A somatic activating mutation in GNAQ causes Sturge-Weber syndrome and port-wine stains, according to recent study results.

Researchers used paired samples of visibly affected and normal tissue from three patients with Sturge-Weber syndrome, a sporadic congenital neurocutaneous disorder consisting of a port-wine stain distributed over the trigeminal nerve, to perform whole-genome sequencing of DNA. Amplicon sequencing and SNaPshot assays were used to test 97 samples from 50 patients with Sturge-Weber syndrome, a port-wine stain or neither (controls) for somatic mosaic mutation. Phosphorylation antibodies for relevant effectors and luciferase reporter assay were used to investigate effects of the mutation on downstream signaling.

Samples of affected tissue in 88% of patients with Sturge-Weber syndrome and 92% of patients with nonsyndromic port-wine stains contained nonsynonymous single-nucleotide variant (c.548G[A], p.Arg183Gln) in GNAQ. Samples from four patients with unrelated cerebrovascular malformation and from the six control patients excluded the variant.

“The prevalence of the mutant allele in affected tissues ranged from 1% to 18.1%,” the researchers reported.

Transgenic expression of mutant Ga_q caused a modest increase in extracellular signal-related kinase activity.

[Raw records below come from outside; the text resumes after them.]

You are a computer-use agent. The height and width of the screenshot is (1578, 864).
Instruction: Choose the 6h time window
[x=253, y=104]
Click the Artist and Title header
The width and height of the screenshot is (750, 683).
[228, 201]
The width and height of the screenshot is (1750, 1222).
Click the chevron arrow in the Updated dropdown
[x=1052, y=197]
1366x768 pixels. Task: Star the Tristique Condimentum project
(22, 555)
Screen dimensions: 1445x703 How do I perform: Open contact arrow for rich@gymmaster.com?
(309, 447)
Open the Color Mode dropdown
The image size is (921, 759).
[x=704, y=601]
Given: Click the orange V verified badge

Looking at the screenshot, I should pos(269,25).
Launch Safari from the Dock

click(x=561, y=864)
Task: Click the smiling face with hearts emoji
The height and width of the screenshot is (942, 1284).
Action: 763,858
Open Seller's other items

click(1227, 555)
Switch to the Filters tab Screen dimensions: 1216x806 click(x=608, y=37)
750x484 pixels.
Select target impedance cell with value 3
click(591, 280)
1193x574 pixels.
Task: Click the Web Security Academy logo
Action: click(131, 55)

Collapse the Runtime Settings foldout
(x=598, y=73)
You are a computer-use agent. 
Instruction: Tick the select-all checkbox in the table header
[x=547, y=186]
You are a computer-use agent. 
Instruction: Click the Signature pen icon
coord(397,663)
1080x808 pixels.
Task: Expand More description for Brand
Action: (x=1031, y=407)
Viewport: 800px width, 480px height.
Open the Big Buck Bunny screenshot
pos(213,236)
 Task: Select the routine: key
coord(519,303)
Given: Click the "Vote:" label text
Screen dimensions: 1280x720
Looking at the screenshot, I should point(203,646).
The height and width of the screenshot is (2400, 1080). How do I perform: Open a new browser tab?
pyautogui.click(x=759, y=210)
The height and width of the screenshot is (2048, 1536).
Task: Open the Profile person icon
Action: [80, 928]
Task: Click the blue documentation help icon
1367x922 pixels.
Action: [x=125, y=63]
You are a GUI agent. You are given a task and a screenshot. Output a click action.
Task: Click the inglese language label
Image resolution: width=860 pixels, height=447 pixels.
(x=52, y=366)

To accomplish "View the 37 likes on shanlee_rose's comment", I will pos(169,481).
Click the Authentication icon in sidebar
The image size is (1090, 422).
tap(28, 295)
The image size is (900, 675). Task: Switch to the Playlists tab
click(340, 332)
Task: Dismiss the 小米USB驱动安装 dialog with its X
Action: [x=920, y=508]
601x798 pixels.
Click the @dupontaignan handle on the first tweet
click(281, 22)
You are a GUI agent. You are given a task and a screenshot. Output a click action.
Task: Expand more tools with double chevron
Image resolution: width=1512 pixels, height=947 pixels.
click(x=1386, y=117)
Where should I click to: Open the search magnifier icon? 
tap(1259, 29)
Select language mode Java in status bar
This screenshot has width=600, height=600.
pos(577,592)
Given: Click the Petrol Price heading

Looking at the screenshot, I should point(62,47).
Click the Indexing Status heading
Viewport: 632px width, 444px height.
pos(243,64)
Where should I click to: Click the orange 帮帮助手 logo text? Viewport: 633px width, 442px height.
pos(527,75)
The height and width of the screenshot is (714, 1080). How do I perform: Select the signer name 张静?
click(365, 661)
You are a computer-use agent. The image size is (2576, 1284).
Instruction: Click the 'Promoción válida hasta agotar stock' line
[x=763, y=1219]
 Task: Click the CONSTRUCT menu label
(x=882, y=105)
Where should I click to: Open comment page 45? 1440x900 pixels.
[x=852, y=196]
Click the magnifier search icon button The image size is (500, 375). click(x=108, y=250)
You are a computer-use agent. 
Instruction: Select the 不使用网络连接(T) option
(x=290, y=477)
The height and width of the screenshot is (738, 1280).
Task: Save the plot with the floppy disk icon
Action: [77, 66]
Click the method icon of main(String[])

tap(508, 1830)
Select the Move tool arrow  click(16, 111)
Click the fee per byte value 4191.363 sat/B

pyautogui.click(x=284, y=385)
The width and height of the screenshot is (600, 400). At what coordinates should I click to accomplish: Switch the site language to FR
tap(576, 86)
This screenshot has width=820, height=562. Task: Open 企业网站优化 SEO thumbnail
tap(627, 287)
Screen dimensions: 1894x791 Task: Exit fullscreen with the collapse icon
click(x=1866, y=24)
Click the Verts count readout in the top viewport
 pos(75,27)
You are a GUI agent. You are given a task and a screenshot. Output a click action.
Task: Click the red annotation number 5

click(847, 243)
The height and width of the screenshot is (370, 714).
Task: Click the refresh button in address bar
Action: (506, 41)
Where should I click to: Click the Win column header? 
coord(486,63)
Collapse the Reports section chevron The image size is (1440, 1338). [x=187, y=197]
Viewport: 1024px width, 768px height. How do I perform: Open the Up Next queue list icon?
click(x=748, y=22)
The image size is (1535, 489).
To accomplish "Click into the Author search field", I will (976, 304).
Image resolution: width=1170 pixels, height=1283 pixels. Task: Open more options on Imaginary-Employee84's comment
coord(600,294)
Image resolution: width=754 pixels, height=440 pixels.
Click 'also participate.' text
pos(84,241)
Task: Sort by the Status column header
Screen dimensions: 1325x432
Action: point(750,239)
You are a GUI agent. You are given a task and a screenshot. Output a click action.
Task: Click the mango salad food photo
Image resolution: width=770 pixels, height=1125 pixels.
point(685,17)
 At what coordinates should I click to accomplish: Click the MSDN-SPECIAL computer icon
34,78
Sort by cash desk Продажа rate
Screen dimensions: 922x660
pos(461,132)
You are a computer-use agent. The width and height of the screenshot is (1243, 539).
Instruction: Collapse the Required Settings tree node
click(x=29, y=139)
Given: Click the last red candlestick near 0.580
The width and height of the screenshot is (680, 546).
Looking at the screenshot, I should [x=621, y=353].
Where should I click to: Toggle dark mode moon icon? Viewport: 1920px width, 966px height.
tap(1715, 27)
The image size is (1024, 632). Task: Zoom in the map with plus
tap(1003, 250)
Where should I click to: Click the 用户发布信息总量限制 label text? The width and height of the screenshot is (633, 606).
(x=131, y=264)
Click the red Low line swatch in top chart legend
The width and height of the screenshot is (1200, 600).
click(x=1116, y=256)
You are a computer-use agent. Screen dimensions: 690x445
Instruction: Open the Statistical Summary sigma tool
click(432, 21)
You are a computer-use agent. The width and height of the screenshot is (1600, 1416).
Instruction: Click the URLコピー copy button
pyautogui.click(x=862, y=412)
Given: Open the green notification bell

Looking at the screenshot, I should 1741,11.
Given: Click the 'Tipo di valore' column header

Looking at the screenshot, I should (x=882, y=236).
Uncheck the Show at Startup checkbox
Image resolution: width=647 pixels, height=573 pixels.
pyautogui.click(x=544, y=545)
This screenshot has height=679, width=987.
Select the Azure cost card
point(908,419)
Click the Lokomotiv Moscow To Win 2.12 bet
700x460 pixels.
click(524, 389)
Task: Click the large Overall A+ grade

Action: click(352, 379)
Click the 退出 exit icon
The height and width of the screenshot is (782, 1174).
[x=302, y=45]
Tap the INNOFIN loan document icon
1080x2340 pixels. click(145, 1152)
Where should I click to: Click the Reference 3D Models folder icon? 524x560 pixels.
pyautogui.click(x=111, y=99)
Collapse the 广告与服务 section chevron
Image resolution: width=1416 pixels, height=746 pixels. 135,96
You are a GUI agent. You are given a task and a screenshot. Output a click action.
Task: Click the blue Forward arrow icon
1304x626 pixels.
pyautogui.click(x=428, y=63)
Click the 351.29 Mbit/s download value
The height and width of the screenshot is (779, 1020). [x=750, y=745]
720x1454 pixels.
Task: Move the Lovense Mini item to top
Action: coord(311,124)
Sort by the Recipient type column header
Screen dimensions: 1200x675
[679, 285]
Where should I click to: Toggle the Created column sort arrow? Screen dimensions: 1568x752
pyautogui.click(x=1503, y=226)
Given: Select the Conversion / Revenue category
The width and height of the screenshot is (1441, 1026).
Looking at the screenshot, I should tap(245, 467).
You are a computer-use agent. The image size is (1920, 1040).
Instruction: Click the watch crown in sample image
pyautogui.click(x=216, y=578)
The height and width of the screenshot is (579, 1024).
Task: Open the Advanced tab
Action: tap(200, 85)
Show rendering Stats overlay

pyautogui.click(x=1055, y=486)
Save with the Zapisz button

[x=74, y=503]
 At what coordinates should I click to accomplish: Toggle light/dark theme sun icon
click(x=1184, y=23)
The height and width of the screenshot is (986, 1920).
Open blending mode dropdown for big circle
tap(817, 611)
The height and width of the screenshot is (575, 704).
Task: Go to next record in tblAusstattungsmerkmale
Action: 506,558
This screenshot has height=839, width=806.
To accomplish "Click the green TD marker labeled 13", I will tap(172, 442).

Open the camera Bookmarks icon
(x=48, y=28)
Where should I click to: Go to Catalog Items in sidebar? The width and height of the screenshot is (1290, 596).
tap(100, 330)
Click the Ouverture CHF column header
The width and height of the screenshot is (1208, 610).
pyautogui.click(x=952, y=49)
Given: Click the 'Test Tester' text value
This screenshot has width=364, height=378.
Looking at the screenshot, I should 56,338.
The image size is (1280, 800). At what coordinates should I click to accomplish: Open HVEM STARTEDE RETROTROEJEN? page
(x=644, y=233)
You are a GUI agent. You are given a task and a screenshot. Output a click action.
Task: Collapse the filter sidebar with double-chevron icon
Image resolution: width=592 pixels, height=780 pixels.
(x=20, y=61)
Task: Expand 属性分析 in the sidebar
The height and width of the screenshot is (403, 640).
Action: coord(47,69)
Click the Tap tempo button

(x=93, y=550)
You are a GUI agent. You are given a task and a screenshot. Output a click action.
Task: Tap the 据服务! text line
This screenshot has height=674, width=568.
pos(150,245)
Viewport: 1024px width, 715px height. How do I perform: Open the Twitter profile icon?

“Our data indicate that there is a single underlying mechanism for the Sturge-Weber syndrome and nonsyndromic port-wine stains and add a molecular basis for a decades-old hypothesis regarding the cause of these malformations,” the researchers concluded. “The scientific and translational novelty of this discovery lies in the association of both apparently nonsyndromic port-wine stains and the Sturge-Weber syndrome with a mutation in a specific gene, a specific genetic mechanism, and a set of potential pathways, which provides a foundation for further scientific and clinical research.”